** EXERCISE INPUTS follows **

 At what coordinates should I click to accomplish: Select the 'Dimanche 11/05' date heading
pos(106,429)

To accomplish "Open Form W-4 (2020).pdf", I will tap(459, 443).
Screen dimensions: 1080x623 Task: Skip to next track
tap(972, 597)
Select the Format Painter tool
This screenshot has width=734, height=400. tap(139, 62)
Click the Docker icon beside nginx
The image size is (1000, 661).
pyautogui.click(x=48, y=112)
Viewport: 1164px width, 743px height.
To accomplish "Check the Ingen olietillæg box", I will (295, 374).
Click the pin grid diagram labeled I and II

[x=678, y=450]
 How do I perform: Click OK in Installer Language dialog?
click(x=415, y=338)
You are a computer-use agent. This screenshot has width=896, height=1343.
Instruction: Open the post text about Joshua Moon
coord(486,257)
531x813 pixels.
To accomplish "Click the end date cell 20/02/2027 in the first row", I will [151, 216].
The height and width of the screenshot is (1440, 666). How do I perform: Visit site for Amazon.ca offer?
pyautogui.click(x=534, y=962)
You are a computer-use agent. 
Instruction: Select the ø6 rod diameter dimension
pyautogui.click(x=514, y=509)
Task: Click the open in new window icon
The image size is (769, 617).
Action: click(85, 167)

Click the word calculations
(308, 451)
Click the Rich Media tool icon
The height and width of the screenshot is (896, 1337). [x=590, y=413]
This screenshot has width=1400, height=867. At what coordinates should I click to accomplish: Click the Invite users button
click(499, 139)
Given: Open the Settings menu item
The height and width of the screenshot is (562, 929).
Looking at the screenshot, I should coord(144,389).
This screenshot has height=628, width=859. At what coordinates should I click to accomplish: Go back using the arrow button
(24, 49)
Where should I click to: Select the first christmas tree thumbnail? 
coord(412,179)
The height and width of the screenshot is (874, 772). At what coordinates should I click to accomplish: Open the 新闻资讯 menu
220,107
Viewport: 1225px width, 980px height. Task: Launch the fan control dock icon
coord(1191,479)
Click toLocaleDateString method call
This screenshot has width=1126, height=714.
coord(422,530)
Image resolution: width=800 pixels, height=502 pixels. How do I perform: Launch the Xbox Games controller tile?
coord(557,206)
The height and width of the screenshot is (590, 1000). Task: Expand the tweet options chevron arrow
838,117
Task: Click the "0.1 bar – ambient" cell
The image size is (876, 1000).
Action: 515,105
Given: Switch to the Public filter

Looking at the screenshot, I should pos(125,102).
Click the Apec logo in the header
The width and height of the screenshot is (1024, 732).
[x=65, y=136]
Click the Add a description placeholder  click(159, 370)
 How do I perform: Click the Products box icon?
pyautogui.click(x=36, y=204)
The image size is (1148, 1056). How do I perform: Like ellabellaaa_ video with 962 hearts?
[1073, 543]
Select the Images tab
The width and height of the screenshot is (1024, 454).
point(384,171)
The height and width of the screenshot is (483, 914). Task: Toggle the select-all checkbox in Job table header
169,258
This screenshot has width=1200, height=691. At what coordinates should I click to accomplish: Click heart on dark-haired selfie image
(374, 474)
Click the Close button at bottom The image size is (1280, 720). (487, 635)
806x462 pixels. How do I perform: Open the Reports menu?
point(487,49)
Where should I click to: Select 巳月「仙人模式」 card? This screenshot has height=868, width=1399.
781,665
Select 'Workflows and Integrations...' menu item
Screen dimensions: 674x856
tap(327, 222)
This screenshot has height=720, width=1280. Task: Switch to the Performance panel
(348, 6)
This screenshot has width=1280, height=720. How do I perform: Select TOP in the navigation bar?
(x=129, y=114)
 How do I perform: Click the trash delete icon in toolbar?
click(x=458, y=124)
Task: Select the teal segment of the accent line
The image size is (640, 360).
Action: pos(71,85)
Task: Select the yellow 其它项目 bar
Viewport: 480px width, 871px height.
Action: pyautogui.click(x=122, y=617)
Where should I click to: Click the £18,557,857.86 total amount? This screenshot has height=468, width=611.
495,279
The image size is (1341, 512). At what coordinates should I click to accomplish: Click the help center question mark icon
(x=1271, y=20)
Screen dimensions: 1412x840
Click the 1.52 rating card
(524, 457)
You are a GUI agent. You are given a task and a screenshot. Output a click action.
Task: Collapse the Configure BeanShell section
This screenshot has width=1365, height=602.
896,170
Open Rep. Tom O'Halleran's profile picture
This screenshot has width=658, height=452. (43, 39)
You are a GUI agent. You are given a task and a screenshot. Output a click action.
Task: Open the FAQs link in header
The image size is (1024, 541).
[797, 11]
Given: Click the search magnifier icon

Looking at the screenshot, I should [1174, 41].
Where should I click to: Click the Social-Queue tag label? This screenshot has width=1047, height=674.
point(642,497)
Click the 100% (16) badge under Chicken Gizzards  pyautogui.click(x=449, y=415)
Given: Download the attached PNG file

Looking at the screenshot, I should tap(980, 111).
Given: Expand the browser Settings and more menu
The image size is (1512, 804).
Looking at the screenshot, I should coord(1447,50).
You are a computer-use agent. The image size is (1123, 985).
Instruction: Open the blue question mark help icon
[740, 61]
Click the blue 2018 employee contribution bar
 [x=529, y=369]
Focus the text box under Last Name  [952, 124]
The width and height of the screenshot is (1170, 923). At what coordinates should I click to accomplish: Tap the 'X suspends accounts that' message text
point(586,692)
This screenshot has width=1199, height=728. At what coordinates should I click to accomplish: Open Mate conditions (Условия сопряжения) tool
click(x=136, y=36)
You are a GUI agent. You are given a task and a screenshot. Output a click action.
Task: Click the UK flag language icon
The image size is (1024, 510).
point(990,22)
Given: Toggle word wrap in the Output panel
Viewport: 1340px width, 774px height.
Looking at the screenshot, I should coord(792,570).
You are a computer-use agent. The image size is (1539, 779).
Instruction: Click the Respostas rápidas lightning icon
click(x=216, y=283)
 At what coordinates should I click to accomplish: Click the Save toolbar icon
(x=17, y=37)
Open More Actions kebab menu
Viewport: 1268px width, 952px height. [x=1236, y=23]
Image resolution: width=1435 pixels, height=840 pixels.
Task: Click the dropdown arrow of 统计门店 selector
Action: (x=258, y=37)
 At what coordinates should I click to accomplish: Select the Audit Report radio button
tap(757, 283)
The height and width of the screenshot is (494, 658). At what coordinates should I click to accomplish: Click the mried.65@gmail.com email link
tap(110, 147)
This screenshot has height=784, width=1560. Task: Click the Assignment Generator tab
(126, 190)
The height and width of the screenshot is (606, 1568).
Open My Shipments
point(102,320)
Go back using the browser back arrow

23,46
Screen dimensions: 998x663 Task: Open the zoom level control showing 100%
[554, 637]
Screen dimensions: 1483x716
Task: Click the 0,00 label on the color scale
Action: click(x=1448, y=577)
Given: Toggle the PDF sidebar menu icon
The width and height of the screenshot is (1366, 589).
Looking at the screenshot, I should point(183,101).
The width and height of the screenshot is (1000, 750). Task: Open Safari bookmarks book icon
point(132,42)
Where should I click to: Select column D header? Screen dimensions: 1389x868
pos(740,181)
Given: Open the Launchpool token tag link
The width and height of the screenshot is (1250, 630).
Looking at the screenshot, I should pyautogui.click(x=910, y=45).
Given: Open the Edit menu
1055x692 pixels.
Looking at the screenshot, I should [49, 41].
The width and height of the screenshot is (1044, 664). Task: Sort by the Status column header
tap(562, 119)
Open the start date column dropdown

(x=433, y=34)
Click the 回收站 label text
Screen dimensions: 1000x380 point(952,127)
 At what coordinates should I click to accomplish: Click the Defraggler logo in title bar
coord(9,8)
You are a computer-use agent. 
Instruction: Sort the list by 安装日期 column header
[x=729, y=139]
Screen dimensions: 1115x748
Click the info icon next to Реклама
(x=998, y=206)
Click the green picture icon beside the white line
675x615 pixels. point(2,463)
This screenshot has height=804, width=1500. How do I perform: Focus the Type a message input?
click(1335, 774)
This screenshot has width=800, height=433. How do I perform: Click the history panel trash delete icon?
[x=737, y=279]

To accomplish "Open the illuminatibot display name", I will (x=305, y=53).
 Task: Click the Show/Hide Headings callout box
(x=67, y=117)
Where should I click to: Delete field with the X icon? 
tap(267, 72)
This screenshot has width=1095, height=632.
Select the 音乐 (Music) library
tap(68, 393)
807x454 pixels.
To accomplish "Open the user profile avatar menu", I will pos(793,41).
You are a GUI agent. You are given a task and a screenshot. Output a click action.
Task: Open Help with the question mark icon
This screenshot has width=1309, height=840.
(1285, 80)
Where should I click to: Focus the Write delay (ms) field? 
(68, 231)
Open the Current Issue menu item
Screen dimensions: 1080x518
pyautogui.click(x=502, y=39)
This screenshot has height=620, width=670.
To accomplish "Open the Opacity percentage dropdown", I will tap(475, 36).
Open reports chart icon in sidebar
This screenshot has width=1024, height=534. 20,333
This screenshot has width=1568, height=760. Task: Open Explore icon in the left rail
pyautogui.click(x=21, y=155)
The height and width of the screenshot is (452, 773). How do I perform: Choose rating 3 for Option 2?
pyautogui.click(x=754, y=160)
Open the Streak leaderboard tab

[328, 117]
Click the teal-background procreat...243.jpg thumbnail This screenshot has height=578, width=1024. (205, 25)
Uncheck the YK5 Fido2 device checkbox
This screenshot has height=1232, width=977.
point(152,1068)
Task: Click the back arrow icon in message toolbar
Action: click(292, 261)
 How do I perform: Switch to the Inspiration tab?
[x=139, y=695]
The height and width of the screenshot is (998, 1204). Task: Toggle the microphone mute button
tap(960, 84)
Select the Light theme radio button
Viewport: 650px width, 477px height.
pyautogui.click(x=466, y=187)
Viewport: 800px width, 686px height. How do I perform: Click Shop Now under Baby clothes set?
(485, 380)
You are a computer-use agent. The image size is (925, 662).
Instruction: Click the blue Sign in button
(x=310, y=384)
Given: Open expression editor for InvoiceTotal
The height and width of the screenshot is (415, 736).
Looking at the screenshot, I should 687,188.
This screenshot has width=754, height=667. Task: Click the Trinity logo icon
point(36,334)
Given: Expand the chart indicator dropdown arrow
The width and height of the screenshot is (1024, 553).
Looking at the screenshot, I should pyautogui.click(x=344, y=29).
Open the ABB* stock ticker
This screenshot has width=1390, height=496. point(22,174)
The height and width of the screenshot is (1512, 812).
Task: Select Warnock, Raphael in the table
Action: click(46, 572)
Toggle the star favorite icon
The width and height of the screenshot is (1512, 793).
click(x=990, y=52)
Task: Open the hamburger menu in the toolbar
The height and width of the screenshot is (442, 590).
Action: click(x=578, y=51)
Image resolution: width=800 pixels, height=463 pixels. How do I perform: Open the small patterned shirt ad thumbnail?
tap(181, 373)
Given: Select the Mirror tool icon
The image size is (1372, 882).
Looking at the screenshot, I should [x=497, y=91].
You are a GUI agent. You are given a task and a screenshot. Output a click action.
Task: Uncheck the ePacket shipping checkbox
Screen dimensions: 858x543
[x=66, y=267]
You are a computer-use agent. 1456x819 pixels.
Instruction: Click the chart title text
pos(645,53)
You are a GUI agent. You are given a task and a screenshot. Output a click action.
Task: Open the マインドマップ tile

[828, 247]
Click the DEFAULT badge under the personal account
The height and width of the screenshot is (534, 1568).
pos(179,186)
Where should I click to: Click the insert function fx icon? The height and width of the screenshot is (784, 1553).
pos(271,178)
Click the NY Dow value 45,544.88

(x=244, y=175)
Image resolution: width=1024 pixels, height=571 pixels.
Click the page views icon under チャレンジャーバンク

** End of EXERCISE INPUTS **

▸ WHAT YOU ARE ASKED TO DO: Look through the material above and pick out each line holding the word "teal".

▸ EXERCISE RESPONSE:
Task: Select the teal segment of the accent line
Click the teal-background procreat...243.jpg thumbnail This screenshot has height=578, width=1024. (205, 25)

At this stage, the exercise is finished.